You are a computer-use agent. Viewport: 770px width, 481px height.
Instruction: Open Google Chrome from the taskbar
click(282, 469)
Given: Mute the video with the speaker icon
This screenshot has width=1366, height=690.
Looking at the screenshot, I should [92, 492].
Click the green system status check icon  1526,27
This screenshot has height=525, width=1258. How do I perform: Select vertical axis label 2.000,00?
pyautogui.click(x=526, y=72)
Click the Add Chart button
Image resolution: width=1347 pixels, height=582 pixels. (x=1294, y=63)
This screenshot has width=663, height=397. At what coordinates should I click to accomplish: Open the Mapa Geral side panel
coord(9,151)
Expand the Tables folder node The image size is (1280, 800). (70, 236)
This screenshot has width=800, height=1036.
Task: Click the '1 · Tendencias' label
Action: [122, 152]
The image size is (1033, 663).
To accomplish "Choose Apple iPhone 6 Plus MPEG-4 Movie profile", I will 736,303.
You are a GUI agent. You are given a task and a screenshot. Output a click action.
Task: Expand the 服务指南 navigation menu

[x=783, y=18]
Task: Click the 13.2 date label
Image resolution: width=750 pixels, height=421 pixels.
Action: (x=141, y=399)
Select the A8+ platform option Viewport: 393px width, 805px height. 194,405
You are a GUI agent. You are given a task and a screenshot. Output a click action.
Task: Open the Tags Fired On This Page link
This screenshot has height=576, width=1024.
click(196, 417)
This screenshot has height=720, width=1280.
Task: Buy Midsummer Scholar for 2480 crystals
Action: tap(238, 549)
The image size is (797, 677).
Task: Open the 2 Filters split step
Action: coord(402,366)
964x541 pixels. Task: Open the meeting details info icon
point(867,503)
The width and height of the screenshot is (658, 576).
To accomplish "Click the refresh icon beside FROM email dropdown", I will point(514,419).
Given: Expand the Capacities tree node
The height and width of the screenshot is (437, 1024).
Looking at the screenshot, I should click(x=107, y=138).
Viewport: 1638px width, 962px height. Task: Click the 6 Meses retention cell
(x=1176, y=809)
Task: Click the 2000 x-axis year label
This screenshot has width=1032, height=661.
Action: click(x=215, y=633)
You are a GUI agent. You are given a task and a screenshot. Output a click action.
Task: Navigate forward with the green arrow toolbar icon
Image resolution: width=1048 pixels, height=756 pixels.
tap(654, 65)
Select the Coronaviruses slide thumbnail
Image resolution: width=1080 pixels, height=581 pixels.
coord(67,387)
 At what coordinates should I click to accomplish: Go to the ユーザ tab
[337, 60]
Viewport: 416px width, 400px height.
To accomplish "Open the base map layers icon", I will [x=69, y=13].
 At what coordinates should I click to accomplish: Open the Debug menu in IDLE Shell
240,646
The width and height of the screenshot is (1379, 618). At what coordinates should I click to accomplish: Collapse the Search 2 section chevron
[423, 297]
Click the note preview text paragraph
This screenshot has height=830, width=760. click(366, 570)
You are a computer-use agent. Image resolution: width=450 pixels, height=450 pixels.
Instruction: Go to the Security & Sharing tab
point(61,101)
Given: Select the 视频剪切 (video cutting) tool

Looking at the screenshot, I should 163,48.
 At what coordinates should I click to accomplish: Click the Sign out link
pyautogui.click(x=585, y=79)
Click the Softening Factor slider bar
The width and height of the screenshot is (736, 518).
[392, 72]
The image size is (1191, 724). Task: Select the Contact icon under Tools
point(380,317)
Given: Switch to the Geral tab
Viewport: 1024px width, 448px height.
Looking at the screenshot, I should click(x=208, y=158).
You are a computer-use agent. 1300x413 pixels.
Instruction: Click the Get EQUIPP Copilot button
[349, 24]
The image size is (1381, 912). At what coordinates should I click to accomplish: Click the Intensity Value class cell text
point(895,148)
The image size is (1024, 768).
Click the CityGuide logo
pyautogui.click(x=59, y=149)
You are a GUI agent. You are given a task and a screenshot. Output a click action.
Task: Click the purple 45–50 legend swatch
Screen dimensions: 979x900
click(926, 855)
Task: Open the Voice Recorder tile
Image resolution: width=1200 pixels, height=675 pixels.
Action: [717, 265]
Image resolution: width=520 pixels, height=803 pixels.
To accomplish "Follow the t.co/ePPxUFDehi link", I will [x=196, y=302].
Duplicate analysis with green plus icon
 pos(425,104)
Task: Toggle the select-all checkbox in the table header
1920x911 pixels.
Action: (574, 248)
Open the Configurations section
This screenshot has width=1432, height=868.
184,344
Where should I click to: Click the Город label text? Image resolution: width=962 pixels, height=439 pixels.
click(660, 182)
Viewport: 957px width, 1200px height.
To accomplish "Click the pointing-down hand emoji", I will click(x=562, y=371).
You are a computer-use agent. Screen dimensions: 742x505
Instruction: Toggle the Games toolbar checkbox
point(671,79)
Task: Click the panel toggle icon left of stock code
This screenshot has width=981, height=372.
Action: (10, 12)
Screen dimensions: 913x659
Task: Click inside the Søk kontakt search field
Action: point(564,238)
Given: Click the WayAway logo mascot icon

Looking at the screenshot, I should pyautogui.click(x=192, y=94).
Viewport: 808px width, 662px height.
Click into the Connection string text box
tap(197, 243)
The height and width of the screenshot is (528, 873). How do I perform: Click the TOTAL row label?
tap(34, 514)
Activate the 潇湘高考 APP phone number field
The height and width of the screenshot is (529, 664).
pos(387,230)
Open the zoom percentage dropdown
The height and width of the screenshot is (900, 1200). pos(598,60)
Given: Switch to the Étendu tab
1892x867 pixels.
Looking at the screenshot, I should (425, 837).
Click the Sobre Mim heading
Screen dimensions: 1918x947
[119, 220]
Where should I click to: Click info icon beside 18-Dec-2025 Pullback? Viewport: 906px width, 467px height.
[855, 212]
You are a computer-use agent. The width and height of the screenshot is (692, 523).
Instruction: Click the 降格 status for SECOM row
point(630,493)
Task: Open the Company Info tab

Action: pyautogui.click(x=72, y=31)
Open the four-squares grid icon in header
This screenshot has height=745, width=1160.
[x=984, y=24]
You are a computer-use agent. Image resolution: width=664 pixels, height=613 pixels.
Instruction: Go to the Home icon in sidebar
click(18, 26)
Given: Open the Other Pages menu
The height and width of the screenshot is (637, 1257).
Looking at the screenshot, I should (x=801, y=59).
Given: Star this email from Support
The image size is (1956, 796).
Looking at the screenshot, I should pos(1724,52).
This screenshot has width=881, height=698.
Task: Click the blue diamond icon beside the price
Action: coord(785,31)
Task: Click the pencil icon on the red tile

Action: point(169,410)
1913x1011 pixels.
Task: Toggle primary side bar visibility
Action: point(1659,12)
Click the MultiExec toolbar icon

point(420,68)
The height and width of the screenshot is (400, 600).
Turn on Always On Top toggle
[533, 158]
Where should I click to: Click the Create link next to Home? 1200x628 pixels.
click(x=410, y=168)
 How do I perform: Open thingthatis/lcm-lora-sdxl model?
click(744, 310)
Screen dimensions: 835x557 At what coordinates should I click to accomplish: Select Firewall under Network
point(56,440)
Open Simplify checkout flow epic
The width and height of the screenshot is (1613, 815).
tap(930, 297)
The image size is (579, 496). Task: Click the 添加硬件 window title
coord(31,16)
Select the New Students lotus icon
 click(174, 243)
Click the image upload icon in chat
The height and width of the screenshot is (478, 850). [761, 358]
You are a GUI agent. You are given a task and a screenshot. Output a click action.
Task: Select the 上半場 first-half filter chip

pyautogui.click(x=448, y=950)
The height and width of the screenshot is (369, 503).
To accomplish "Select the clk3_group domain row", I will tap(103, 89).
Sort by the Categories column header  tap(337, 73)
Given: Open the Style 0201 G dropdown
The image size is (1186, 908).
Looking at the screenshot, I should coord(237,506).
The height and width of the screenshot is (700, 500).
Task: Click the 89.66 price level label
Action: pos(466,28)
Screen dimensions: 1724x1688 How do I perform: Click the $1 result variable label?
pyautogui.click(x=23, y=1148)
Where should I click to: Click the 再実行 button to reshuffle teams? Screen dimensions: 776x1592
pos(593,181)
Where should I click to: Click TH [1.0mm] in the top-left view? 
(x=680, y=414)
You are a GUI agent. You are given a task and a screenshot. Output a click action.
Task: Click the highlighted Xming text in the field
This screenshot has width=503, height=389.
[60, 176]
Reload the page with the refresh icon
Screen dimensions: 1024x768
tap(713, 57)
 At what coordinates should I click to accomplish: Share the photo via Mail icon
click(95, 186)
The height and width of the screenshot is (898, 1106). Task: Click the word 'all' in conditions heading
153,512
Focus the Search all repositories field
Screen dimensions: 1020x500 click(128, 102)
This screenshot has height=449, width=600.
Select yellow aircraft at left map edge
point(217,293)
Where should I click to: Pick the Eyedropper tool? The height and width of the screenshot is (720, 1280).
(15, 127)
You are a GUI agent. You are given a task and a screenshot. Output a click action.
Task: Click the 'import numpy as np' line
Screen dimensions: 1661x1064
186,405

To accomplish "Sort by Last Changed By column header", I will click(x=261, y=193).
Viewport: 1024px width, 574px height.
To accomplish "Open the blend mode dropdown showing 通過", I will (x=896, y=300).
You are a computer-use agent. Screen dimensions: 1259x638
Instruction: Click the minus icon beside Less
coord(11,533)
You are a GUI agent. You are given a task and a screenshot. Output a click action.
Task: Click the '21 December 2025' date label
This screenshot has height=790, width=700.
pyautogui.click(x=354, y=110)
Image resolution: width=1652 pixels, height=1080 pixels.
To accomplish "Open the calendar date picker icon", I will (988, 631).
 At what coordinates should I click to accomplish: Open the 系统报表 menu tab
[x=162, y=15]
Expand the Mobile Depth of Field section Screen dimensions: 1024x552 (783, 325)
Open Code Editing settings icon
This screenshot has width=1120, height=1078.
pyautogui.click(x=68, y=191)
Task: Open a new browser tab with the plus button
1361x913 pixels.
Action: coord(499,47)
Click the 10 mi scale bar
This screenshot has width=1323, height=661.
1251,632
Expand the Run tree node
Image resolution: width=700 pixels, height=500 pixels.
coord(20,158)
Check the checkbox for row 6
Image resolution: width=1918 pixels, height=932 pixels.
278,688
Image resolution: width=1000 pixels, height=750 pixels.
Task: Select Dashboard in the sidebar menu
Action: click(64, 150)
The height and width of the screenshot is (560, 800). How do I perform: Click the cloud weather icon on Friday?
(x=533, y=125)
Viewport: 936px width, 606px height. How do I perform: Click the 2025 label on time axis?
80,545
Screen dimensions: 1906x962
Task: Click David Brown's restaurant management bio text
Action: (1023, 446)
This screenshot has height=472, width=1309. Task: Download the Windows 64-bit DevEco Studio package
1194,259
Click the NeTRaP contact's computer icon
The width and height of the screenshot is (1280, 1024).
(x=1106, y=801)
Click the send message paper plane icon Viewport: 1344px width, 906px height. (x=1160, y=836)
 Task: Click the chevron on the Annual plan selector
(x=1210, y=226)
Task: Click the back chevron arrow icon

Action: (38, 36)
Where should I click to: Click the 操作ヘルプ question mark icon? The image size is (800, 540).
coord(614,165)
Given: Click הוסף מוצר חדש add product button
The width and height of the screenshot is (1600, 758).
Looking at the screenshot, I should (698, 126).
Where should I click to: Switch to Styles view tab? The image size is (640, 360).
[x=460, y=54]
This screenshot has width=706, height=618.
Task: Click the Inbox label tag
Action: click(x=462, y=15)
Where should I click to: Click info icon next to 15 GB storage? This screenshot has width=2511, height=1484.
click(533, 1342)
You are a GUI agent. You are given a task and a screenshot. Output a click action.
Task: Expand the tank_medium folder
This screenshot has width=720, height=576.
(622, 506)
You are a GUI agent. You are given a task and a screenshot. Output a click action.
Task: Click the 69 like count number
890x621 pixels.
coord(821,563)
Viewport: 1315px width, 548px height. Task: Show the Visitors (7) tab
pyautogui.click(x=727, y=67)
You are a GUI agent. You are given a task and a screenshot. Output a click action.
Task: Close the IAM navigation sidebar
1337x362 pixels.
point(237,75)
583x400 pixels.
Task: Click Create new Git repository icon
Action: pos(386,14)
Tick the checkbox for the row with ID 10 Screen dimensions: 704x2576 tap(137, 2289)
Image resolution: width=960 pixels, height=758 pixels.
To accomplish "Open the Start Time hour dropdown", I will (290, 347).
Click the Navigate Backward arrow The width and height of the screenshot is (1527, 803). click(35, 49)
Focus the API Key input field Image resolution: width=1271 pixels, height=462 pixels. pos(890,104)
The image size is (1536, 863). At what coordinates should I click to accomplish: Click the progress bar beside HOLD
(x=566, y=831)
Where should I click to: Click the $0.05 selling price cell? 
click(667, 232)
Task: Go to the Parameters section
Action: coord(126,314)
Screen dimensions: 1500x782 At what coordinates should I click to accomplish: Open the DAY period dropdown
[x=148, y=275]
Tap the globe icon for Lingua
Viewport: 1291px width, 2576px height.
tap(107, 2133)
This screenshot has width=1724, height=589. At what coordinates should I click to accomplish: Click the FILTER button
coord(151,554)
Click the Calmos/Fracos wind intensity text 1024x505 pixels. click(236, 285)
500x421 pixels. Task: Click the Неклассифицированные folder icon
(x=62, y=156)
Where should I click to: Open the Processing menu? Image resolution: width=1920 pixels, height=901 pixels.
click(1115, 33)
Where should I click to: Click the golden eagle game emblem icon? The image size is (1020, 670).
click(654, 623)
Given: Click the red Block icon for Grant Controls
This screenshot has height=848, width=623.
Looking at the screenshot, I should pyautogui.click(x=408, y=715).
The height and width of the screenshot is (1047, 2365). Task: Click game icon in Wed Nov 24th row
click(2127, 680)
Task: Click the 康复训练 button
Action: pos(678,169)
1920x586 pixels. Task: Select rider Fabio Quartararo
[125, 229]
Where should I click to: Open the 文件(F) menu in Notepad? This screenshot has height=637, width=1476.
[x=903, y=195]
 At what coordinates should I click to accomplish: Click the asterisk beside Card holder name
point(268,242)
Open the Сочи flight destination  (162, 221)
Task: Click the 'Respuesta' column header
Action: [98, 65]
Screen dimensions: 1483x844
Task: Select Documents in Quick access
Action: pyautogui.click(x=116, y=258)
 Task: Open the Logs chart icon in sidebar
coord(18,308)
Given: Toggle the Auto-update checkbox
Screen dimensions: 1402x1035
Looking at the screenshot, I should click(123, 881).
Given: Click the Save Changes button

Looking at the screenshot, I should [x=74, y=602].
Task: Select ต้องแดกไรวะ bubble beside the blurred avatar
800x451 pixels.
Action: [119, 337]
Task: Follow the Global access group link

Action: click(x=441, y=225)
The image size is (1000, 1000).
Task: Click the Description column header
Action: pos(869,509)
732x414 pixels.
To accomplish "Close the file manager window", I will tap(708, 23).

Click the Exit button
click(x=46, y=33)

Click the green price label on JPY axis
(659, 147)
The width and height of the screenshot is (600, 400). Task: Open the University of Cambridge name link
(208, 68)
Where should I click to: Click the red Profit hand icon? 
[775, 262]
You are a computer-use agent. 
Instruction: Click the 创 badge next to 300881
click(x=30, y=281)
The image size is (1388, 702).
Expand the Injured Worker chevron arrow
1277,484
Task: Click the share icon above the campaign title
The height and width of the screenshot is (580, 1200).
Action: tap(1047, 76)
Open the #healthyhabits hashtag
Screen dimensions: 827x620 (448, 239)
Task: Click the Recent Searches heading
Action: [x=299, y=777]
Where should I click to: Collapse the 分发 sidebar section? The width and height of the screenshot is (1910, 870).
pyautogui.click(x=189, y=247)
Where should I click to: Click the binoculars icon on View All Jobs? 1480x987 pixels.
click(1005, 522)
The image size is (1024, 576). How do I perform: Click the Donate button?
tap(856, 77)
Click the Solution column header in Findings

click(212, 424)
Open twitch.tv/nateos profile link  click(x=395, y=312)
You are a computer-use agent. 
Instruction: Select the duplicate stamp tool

- Exercise instructions
Within the listing above, copy each line that has the string "Close".

- Answer below
Task: Close the IAM navigation sidebar
To accomplish "Close the file manager window", I will tap(708, 23).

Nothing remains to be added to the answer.